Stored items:
_ _ _ _ _

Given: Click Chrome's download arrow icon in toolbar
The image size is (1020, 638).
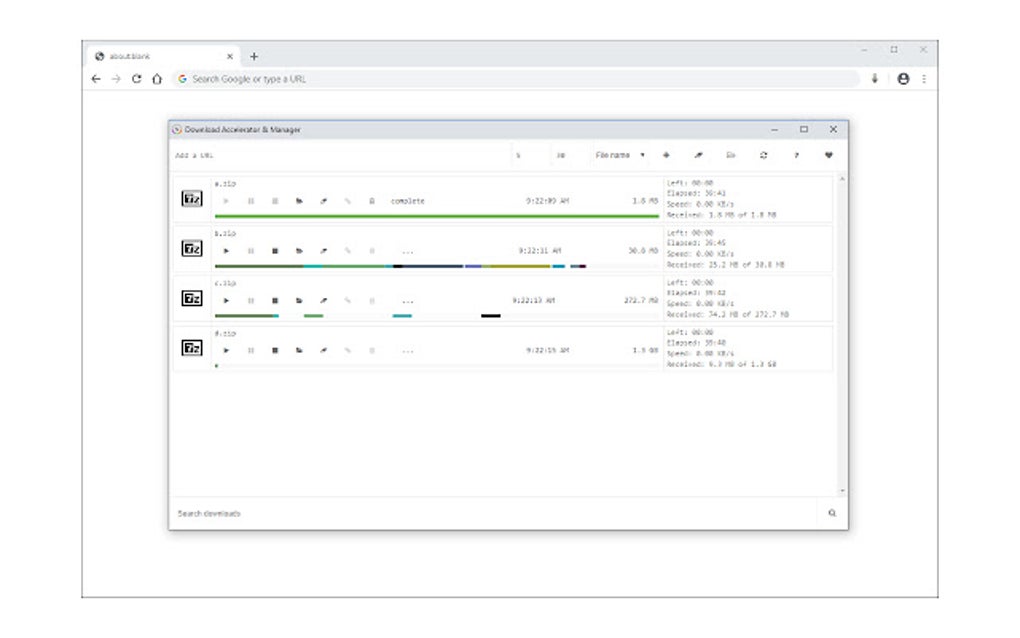Looking at the screenshot, I should (x=875, y=77).
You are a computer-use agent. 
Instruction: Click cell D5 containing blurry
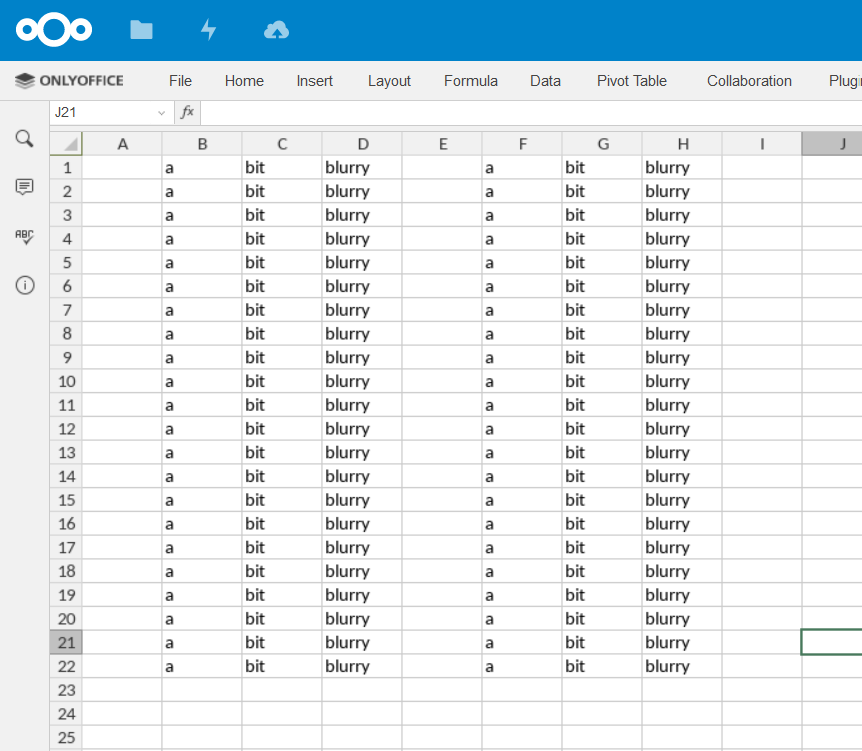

_ _ _ _ _

[Exercise instructions]: Reproduce, word for word, every line from the one that contains "The image size is (1020, 638)." to the end of the data, including both ends; omit all pictures.

[Solution]:
The image size is (1020, 638).
Looking at the screenshot, I should (x=875, y=77).
You are a computer-use agent. 
Instruction: Click cell D5 containing blurry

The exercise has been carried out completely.